EHarmony, in fact, says that it has rejected about a million people since its inception. But the company insists that the reasons aren’t arbitrary, that it has never collected any fees from those it rejected, and that Chemistry is trying to suggest otherwise.

The biggest reason for rejection, it says, is that the applicant is married. Stunningly, nearly one-third of the company’s rejects (30 percent) fell into this category. Others are blocked because they’re younger than the minimum application age of 21 (27 percent) or because the applicant gives inconsistent answers (9 percent), based on responses to eHarmony’s 258-question application.

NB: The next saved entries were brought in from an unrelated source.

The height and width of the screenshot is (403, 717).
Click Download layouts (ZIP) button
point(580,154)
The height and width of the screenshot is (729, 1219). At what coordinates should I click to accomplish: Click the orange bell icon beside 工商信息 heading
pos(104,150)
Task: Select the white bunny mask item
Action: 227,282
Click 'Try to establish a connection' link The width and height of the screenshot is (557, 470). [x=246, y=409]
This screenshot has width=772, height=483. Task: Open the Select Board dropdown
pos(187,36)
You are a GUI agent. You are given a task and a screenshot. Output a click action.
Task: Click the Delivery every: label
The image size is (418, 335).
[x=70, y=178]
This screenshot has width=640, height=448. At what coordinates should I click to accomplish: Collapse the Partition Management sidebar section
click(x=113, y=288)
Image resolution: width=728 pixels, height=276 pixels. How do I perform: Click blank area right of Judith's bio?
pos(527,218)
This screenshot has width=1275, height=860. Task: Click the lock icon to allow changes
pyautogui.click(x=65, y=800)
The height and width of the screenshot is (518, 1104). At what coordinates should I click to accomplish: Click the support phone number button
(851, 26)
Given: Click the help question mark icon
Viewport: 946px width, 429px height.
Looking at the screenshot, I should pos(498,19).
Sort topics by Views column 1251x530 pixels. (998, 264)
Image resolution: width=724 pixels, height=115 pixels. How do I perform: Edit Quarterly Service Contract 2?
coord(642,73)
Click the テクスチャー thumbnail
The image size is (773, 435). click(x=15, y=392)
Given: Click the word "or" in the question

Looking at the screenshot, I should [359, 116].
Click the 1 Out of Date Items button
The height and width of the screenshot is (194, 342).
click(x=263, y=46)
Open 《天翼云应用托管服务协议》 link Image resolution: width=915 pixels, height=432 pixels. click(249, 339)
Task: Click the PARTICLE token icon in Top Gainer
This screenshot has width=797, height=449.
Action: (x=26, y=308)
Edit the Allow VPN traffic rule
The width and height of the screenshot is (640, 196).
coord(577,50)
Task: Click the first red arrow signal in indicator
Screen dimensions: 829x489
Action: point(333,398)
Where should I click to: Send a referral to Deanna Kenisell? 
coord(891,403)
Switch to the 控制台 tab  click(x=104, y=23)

“We were founded with the mission to find happy, lasting relationships for people,” Greg Waldorf, eHarmony’s chief executive, said in an interview last week. “It pains me that we’re being put down or criticized for ensuring that we’re doing the best job possible for our members.”

But eHarmony also turns people away for more controversial reasons. One is being gay. Chemistry.com notes as much in an ad that shows a young man leafing through a magazine that appears to be Playboy; he’s more amused than aroused by what he sees. “Nope,” he says with a sigh, “still gay.” Then comes the “Rejected by eHarmony” stamp.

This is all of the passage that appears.